In the meantime, the VCU cops return and we stand on the sidewalk, accompanied by 4 policemen, but no tow truck. We chat with them, enjoy the nice breeze and wait. The Richmond cop, points out that the tire is only flat on one side (cop humor) but then shows us how bad the tire really is. The other front tire, while not flat, is nearly as bad. He tells us the front end is likely out of alignment and that had we driven the car over 50 mph, we were risking a blowout. We are suddenly even more thankful we took Rte 5, with it's slow speeds, home.

The tow truck arrives, cdhanges the tire, and we head home. I commented that they had promised me something different & had most certainly delivered. We all agreed that, even though we were not in the safest place when the tire went, it was better than being on a deserted stretch of Rte. 5, where there wasn't space to get the van off the road and no one nearby, or to have had the tire blow out on I-64 as we drove 75 mph in Chrysler mini-van that has a long history of being unsafe in crashes.

We arrive home safely - driving very slowly.
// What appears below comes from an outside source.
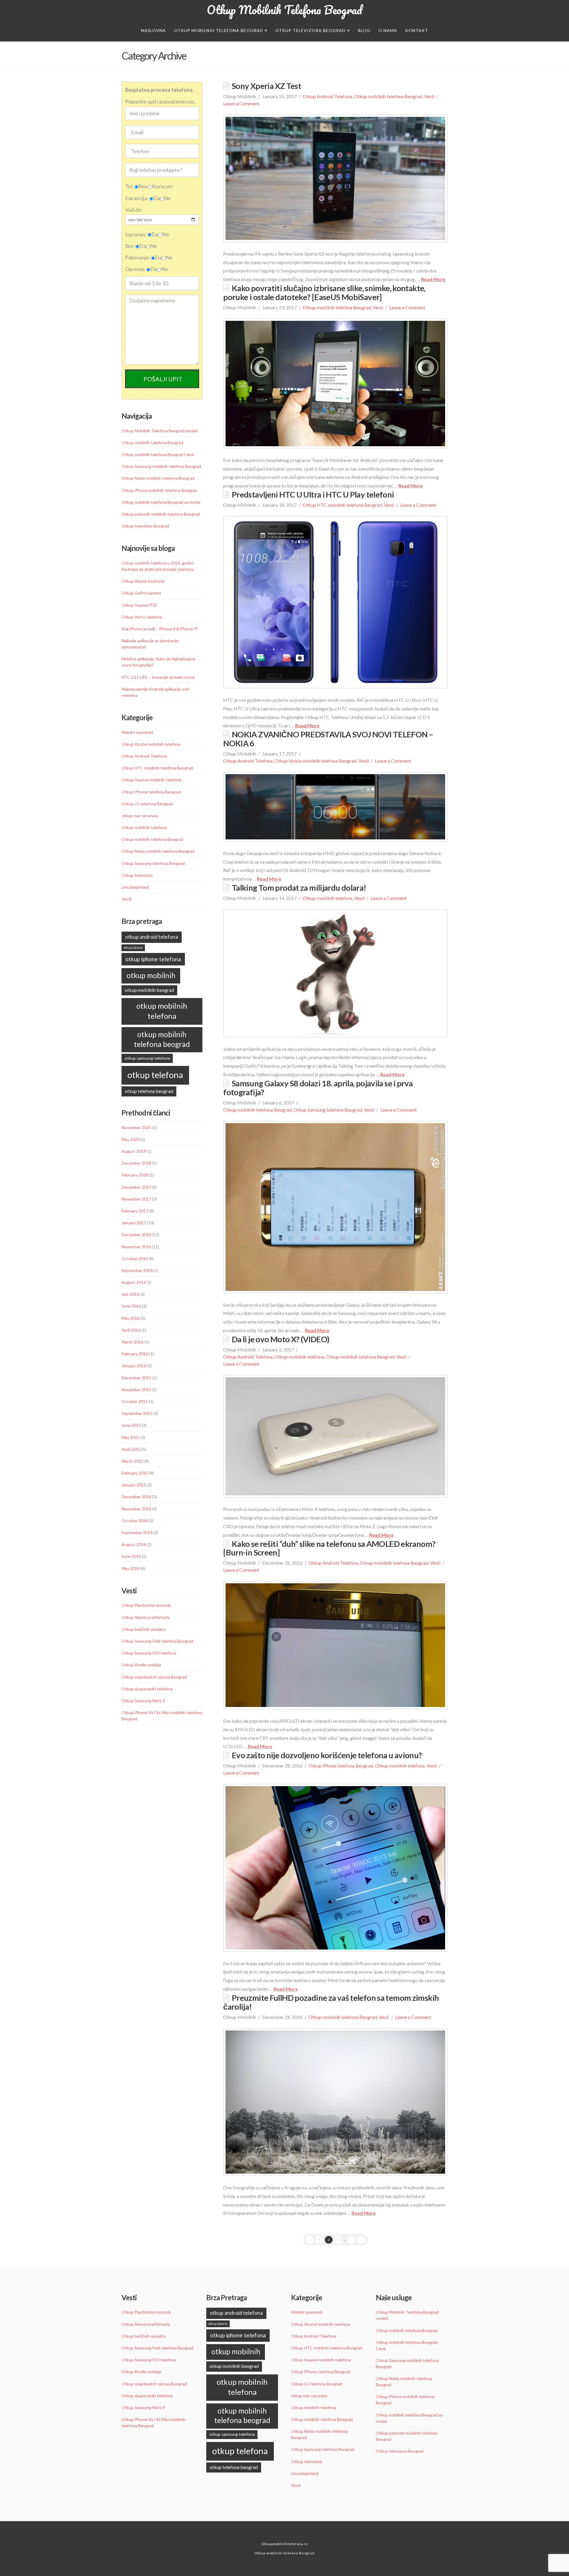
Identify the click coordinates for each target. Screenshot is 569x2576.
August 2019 (134, 1151)
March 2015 (132, 1461)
And the very different, eventful evening ended.

-- -- Phyllis

Date: Mon, 21 Aug 1995 19:00:15 EDT
From: "Phyllis C. Petree" <ppetree@CABELL.VCU.EDU>
Subject: WHTMOSN 6
To: Multiple recipients of list WORDS-L <WORDS-L@UGA.CC.UGA.EDU>

The Monroe Park area is frequented by <characters>. While we waited for AAA (after the VCU police left & before the Richmond police arrived), we noticed a man standing at one of the entrances to the park. He was holding two large flashlights, one in each hand. He was shining the beams on down the ground on either side of his legs & circling the pools of lights on the sidewalk.

At first we thought he was trying to find something he had lost, then we realized he was looking everywhere *except* where he was shining the light and most often up at the sky. While this was probaly as mundane as someone indulging a slightly off-kilter fantasy or compulsion or even the beginning of a drug deal, by that time we were convinced that he was signalling aliens to come in for a landing.

He eventually walked away and, by the time he got near the middle of the park, turned off the flashilights. If the mothership landed it was after AAA got there & changed our tire.